**Exercise task**. Reproduce every one of the following rows word for word, changing nothing.

(Item-finding records)

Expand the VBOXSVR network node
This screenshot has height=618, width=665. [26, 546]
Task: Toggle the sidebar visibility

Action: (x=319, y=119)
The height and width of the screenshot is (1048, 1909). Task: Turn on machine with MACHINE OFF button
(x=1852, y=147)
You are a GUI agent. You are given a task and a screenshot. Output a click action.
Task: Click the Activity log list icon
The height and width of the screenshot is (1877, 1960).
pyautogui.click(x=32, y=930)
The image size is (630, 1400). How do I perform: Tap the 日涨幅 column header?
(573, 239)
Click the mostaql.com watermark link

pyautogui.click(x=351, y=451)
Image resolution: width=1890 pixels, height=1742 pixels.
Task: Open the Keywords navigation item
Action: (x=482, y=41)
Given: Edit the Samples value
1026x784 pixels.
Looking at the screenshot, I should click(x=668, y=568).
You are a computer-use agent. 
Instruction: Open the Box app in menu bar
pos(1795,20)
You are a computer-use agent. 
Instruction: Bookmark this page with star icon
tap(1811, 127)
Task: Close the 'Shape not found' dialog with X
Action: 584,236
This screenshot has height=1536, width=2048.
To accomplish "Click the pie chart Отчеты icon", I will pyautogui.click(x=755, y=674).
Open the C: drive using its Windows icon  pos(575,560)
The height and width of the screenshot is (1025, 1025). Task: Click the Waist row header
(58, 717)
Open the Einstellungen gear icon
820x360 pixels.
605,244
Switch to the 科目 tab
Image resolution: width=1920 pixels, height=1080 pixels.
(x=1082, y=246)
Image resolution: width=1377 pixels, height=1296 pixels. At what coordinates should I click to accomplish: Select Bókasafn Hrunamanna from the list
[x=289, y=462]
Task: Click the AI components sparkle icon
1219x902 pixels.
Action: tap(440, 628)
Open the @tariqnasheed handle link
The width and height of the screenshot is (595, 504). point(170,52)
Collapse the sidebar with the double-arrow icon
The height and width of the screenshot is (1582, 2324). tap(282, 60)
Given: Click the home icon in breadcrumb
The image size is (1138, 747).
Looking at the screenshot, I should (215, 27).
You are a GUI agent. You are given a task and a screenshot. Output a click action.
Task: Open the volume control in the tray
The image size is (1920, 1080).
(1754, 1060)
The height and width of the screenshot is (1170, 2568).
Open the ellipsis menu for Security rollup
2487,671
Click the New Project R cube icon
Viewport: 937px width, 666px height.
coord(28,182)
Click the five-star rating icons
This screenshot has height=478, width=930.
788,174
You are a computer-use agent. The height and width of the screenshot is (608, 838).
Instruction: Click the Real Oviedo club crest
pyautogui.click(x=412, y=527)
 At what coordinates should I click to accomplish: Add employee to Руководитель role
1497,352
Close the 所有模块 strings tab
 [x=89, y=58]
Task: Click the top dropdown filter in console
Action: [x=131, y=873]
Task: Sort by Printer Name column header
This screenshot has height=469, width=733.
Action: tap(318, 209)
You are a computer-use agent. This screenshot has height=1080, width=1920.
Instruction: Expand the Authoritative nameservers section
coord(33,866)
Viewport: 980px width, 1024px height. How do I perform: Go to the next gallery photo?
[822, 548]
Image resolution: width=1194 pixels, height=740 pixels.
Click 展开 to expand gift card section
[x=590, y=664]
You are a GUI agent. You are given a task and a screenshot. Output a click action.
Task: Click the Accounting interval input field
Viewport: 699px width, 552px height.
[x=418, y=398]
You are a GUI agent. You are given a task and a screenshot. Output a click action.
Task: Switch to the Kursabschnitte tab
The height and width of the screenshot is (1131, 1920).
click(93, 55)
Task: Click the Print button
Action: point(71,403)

**Solution to this task**.
Expand the VBOXSVR network node
This screenshot has height=618, width=665. [26, 546]
Task: Toggle the sidebar visibility

Action: (x=319, y=119)
The height and width of the screenshot is (1048, 1909). Task: Turn on machine with MACHINE OFF button
(x=1852, y=147)
You are a GUI agent. You are given a task and a screenshot. Output a click action.
Task: Click the Activity log list icon
The height and width of the screenshot is (1877, 1960).
pyautogui.click(x=32, y=930)
The image size is (630, 1400). How do I perform: Tap the 日涨幅 column header?
(573, 239)
Click the mostaql.com watermark link

pyautogui.click(x=351, y=451)
Image resolution: width=1890 pixels, height=1742 pixels.
Task: Open the Keywords navigation item
Action: (x=482, y=41)
Given: Edit the Samples value
1026x784 pixels.
Looking at the screenshot, I should click(x=668, y=568).
You are a computer-use agent. 
Instruction: Open the Box app in menu bar
pos(1795,20)
You are a computer-use agent. 
Instruction: Bookmark this page with star icon
tap(1811, 127)
Task: Close the 'Shape not found' dialog with X
Action: 584,236
This screenshot has height=1536, width=2048.
To accomplish "Click the pie chart Отчеты icon", I will pyautogui.click(x=755, y=674).
Open the C: drive using its Windows icon  pos(575,560)
The height and width of the screenshot is (1025, 1025). Task: Click the Waist row header
(58, 717)
Open the Einstellungen gear icon
820x360 pixels.
605,244
Switch to the 科目 tab
Image resolution: width=1920 pixels, height=1080 pixels.
(x=1082, y=246)
Image resolution: width=1377 pixels, height=1296 pixels. At what coordinates should I click to accomplish: Select Bókasafn Hrunamanna from the list
[x=289, y=462]
Task: Click the AI components sparkle icon
1219x902 pixels.
Action: tap(440, 628)
Open the @tariqnasheed handle link
The width and height of the screenshot is (595, 504). point(170,52)
Collapse the sidebar with the double-arrow icon
The height and width of the screenshot is (1582, 2324). tap(282, 60)
Given: Click the home icon in breadcrumb
The image size is (1138, 747).
Looking at the screenshot, I should (215, 27).
You are a GUI agent. You are given a task and a screenshot. Output a click action.
Task: Open the volume control in the tray
The image size is (1920, 1080).
(1754, 1060)
The height and width of the screenshot is (1170, 2568).
Open the ellipsis menu for Security rollup
2487,671
Click the New Project R cube icon
Viewport: 937px width, 666px height.
coord(28,182)
Click the five-star rating icons
This screenshot has height=478, width=930.
788,174
You are a computer-use agent. The height and width of the screenshot is (608, 838).
Instruction: Click the Real Oviedo club crest
pyautogui.click(x=412, y=527)
 At what coordinates should I click to accomplish: Add employee to Руководитель role
1497,352
Close the 所有模块 strings tab
 [x=89, y=58]
Task: Click the top dropdown filter in console
Action: [x=131, y=873]
Task: Sort by Printer Name column header
This screenshot has height=469, width=733.
Action: tap(318, 209)
You are a computer-use agent. This screenshot has height=1080, width=1920.
Instruction: Expand the Authoritative nameservers section
coord(33,866)
Viewport: 980px width, 1024px height. How do I perform: Go to the next gallery photo?
[822, 548]
Image resolution: width=1194 pixels, height=740 pixels.
Click 展开 to expand gift card section
[x=590, y=664]
You are a GUI agent. You are given a task and a screenshot. Output a click action.
Task: Click the Accounting interval input field
Viewport: 699px width, 552px height.
[x=418, y=398]
You are a GUI agent. You are given a task and a screenshot. Output a click action.
Task: Switch to the Kursabschnitte tab
The height and width of the screenshot is (1131, 1920).
click(93, 55)
Task: Click the Print button
Action: point(71,403)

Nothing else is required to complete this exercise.